#### TASK REQUIREMENTS
In the records below, copy out again, without any changes, the stretch that starts with the line containing "Expand the 点验共享资源" and ends with the line containing "The height and width of the screenshot is (889, 1024).", both of those lines included.
:: RECORDS SUPPLIED
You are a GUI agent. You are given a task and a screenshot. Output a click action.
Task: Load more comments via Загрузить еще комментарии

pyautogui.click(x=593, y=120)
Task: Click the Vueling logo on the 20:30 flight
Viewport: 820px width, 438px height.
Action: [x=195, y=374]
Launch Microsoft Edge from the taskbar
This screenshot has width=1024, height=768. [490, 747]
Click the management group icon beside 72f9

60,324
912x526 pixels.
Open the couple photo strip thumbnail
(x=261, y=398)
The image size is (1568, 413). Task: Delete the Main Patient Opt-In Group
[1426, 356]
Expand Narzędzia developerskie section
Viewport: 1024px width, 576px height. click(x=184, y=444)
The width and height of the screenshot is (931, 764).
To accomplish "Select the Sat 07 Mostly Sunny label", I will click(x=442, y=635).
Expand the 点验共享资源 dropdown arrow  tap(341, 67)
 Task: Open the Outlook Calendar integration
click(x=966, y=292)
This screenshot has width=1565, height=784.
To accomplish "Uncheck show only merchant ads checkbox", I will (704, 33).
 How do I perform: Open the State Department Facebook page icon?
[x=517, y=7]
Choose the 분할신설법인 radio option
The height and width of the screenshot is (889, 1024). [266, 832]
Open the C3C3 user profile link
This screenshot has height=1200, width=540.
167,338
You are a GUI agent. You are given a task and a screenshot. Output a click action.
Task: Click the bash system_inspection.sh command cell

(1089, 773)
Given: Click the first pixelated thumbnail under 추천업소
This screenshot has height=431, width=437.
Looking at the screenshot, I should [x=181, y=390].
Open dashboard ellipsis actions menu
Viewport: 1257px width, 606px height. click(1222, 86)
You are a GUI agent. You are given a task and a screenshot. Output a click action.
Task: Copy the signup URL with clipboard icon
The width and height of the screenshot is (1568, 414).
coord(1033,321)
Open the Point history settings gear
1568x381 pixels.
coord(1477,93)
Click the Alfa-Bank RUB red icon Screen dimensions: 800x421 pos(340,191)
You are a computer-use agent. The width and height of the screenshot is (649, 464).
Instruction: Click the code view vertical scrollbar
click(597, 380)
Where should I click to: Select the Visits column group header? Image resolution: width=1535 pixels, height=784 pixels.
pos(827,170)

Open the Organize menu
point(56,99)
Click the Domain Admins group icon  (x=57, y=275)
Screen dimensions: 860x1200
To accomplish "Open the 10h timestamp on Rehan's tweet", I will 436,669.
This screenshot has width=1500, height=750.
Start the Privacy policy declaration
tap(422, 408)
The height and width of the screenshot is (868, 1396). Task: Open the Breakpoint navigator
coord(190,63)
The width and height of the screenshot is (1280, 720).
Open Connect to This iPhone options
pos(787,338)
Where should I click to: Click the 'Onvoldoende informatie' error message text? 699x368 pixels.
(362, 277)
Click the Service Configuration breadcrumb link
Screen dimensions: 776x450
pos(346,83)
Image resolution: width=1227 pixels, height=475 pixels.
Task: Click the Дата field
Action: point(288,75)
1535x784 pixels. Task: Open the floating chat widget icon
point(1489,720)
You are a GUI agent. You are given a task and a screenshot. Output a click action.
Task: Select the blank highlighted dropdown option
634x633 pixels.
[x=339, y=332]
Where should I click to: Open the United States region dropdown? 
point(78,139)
::::
#### TASK ANSWER
Expand the 点验共享资源 dropdown arrow  tap(341, 67)
 Task: Open the Outlook Calendar integration
click(x=966, y=292)
This screenshot has width=1565, height=784.
To accomplish "Uncheck show only merchant ads checkbox", I will (704, 33).
 How do I perform: Open the State Department Facebook page icon?
[x=517, y=7]
Choose the 분할신설법인 radio option
The height and width of the screenshot is (889, 1024). [266, 832]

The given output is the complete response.